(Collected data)
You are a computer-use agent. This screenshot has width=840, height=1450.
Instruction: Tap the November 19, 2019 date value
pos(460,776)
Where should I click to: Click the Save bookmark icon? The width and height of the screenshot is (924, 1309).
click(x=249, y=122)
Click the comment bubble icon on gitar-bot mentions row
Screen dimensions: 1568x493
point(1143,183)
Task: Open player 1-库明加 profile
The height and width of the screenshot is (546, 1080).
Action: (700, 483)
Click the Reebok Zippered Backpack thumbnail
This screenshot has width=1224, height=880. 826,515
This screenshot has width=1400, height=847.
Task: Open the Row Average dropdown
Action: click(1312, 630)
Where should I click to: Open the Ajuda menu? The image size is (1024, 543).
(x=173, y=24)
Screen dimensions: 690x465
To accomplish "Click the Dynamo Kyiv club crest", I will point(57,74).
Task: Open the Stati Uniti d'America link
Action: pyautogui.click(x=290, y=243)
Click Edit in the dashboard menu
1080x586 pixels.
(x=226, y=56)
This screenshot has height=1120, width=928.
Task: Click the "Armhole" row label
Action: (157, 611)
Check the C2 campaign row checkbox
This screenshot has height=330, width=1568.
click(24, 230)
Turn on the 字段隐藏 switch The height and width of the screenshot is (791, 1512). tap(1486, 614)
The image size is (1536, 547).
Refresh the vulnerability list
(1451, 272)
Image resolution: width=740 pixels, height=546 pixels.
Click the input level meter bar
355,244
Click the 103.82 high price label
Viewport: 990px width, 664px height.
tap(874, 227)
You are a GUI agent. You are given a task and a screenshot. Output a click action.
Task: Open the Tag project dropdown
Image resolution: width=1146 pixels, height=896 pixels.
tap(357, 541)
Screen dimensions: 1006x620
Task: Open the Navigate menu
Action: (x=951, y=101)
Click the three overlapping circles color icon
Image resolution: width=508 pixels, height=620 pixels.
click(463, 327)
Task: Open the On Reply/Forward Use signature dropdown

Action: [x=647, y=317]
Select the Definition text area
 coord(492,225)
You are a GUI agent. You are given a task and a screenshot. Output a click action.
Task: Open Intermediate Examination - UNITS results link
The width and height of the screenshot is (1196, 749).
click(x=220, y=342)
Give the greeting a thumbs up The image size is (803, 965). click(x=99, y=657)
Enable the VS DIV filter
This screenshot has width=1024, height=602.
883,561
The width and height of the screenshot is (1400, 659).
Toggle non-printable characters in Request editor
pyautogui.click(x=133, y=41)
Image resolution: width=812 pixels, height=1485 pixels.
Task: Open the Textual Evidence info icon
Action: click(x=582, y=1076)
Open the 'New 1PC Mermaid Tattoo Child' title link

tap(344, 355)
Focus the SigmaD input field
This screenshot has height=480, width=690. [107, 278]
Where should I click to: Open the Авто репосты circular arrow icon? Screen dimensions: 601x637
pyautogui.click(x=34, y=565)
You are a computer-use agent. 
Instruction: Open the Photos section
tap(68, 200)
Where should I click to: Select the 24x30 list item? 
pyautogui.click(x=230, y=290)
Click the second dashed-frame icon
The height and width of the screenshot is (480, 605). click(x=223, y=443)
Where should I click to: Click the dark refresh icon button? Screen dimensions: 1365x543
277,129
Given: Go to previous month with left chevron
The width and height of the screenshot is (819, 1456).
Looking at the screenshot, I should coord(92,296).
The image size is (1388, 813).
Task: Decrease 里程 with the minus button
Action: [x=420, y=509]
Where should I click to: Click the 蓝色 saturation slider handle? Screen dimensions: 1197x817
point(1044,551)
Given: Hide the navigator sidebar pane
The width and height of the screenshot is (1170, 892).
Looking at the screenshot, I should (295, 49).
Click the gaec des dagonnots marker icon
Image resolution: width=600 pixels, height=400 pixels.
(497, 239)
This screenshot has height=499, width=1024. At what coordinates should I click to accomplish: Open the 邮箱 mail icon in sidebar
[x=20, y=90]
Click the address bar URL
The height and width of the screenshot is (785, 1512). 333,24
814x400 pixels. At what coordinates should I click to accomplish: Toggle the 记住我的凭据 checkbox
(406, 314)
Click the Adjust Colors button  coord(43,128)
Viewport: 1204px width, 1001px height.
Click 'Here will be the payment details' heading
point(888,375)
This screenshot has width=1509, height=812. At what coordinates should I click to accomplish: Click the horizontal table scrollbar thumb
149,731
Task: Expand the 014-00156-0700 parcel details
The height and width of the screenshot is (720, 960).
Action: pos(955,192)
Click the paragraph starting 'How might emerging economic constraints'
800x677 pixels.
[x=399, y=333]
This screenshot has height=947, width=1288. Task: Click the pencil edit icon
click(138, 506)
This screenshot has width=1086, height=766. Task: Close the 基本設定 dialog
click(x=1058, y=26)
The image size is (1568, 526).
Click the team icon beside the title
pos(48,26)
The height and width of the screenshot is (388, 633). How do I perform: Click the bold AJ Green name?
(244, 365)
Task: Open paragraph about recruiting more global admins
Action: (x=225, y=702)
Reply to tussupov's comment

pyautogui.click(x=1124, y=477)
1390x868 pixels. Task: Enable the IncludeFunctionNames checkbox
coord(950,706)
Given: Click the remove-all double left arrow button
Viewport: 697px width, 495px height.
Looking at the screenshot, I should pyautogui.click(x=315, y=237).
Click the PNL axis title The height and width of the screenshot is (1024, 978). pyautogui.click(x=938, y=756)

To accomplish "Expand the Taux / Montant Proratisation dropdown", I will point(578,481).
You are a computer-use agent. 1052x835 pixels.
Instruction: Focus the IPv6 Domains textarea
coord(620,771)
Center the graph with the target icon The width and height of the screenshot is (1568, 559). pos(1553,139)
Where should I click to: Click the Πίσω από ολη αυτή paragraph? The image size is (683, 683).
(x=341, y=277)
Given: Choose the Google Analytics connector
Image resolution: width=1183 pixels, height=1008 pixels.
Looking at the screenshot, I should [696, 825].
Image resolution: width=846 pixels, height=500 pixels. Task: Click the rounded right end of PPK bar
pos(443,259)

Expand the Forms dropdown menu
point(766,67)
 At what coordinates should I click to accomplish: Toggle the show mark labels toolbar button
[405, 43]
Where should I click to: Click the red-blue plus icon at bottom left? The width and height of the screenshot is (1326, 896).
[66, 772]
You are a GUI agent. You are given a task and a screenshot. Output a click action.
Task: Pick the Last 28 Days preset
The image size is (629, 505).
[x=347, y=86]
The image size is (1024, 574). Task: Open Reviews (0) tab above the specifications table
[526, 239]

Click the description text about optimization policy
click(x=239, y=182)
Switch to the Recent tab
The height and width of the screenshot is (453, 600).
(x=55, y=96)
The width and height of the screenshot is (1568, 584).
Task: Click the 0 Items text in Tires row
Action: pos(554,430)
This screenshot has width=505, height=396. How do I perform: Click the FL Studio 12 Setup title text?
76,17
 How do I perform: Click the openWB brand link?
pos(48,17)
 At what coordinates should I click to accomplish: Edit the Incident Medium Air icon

» Your task
All the data above must be copied again. Leave nothing out.

» Reply to the exercise
You are a computer-use agent. This screenshot has width=840, height=1450.
Instruction: Tap the November 19, 2019 date value
pos(460,776)
Where should I click to: Click the Save bookmark icon? The width and height of the screenshot is (924, 1309).
click(x=249, y=122)
Click the comment bubble icon on gitar-bot mentions row
Screen dimensions: 1568x493
point(1143,183)
Task: Open player 1-库明加 profile
The height and width of the screenshot is (546, 1080).
Action: (700, 483)
Click the Reebok Zippered Backpack thumbnail
This screenshot has width=1224, height=880. 826,515
This screenshot has width=1400, height=847.
Task: Open the Row Average dropdown
Action: click(1312, 630)
Where should I click to: Open the Ajuda menu? The image size is (1024, 543).
(x=173, y=24)
Screen dimensions: 690x465
To accomplish "Click the Dynamo Kyiv club crest", I will point(57,74).
Task: Open the Stati Uniti d'America link
Action: pyautogui.click(x=290, y=243)
Click Edit in the dashboard menu
1080x586 pixels.
(x=226, y=56)
This screenshot has height=1120, width=928.
Task: Click the "Armhole" row label
Action: (157, 611)
Check the C2 campaign row checkbox
This screenshot has height=330, width=1568.
click(24, 230)
Turn on the 字段隐藏 switch The height and width of the screenshot is (791, 1512). tap(1486, 614)
The image size is (1536, 547).
Refresh the vulnerability list
(1451, 272)
Image resolution: width=740 pixels, height=546 pixels.
Click the input level meter bar
355,244
Click the 103.82 high price label
Viewport: 990px width, 664px height.
tap(874, 227)
You are a GUI agent. You are given a task and a screenshot. Output a click action.
Task: Open the Tag project dropdown
Image resolution: width=1146 pixels, height=896 pixels.
tap(357, 541)
Screen dimensions: 1006x620
Task: Open the Navigate menu
Action: (x=951, y=101)
Click the three overlapping circles color icon
Image resolution: width=508 pixels, height=620 pixels.
click(463, 327)
Task: Open the On Reply/Forward Use signature dropdown

Action: [x=647, y=317]
Select the Definition text area
 coord(492,225)
You are a GUI agent. You are given a task and a screenshot. Output a click action.
Task: Open Intermediate Examination - UNITS results link
The width and height of the screenshot is (1196, 749).
click(x=220, y=342)
Give the greeting a thumbs up The image size is (803, 965). click(x=99, y=657)
Enable the VS DIV filter
This screenshot has width=1024, height=602.
883,561
The width and height of the screenshot is (1400, 659).
Toggle non-printable characters in Request editor
pyautogui.click(x=133, y=41)
Image resolution: width=812 pixels, height=1485 pixels.
Task: Open the Textual Evidence info icon
Action: click(x=582, y=1076)
Open the 'New 1PC Mermaid Tattoo Child' title link

tap(344, 355)
Focus the SigmaD input field
This screenshot has height=480, width=690. [107, 278]
Where should I click to: Open the Авто репосты circular arrow icon? Screen dimensions: 601x637
pyautogui.click(x=34, y=565)
You are a computer-use agent. 
Instruction: Open the Photos section
tap(68, 200)
Where should I click to: Select the 24x30 list item? 
pyautogui.click(x=230, y=290)
Click the second dashed-frame icon
The height and width of the screenshot is (480, 605). click(x=223, y=443)
Where should I click to: Click the dark refresh icon button? Screen dimensions: 1365x543
277,129
Given: Go to previous month with left chevron
The width and height of the screenshot is (819, 1456).
Looking at the screenshot, I should coord(92,296).
The image size is (1388, 813).
Task: Decrease 里程 with the minus button
Action: [x=420, y=509]
Where should I click to: Click the 蓝色 saturation slider handle? Screen dimensions: 1197x817
point(1044,551)
Given: Hide the navigator sidebar pane
The width and height of the screenshot is (1170, 892).
Looking at the screenshot, I should (295, 49).
Click the gaec des dagonnots marker icon
Image resolution: width=600 pixels, height=400 pixels.
(497, 239)
This screenshot has height=499, width=1024. At what coordinates should I click to accomplish: Open the 邮箱 mail icon in sidebar
[x=20, y=90]
Click the address bar URL
The height and width of the screenshot is (785, 1512). 333,24
814x400 pixels. At what coordinates should I click to accomplish: Toggle the 记住我的凭据 checkbox
(406, 314)
Click the Adjust Colors button  coord(43,128)
Viewport: 1204px width, 1001px height.
Click 'Here will be the payment details' heading
point(888,375)
This screenshot has width=1509, height=812. At what coordinates should I click to accomplish: Click the horizontal table scrollbar thumb
149,731
Task: Expand the 014-00156-0700 parcel details
The height and width of the screenshot is (720, 960).
Action: pos(955,192)
Click the paragraph starting 'How might emerging economic constraints'
800x677 pixels.
[x=399, y=333]
This screenshot has height=947, width=1288. Task: Click the pencil edit icon
click(138, 506)
This screenshot has width=1086, height=766. Task: Close the 基本設定 dialog
click(x=1058, y=26)
The image size is (1568, 526).
Click the team icon beside the title
pos(48,26)
The height and width of the screenshot is (388, 633). How do I perform: Click the bold AJ Green name?
(244, 365)
Task: Open paragraph about recruiting more global admins
Action: (x=225, y=702)
Reply to tussupov's comment

pyautogui.click(x=1124, y=477)
1390x868 pixels. Task: Enable the IncludeFunctionNames checkbox
coord(950,706)
Given: Click the remove-all double left arrow button
Viewport: 697px width, 495px height.
Looking at the screenshot, I should pyautogui.click(x=315, y=237).
Click the PNL axis title The height and width of the screenshot is (1024, 978). pyautogui.click(x=938, y=756)

To accomplish "Expand the Taux / Montant Proratisation dropdown", I will point(578,481).
You are a computer-use agent. 1052x835 pixels.
Instruction: Focus the IPv6 Domains textarea
coord(620,771)
Center the graph with the target icon The width and height of the screenshot is (1568, 559). pos(1553,139)
Where should I click to: Click the Πίσω από ολη αυτή paragraph? The image size is (683, 683).
(x=341, y=277)
Given: Choose the Google Analytics connector
Image resolution: width=1183 pixels, height=1008 pixels.
Looking at the screenshot, I should [696, 825].
Image resolution: width=846 pixels, height=500 pixels. Task: Click the rounded right end of PPK bar
pos(443,259)

Expand the Forms dropdown menu
point(766,67)
 At what coordinates should I click to accomplish: Toggle the show mark labels toolbar button
[405, 43]
Where should I click to: Click the red-blue plus icon at bottom left? The width and height of the screenshot is (1326, 896).
[66, 772]
You are a GUI agent. You are given a task and a screenshot. Output a click action.
Task: Pick the Last 28 Days preset
The image size is (629, 505).
[x=347, y=86]
The image size is (1024, 574). Task: Open Reviews (0) tab above the specifications table
[526, 239]

Click the description text about optimization policy
click(x=239, y=182)
Switch to the Recent tab
The height and width of the screenshot is (453, 600).
(x=55, y=96)
The width and height of the screenshot is (1568, 584).
Task: Click the 0 Items text in Tires row
Action: pos(554,430)
This screenshot has width=505, height=396. How do I perform: Click the FL Studio 12 Setup title text?
76,17
 How do I perform: Click the openWB brand link?
pos(48,17)
 At what coordinates should I click to accomplish: Edit the Incident Medium Air icon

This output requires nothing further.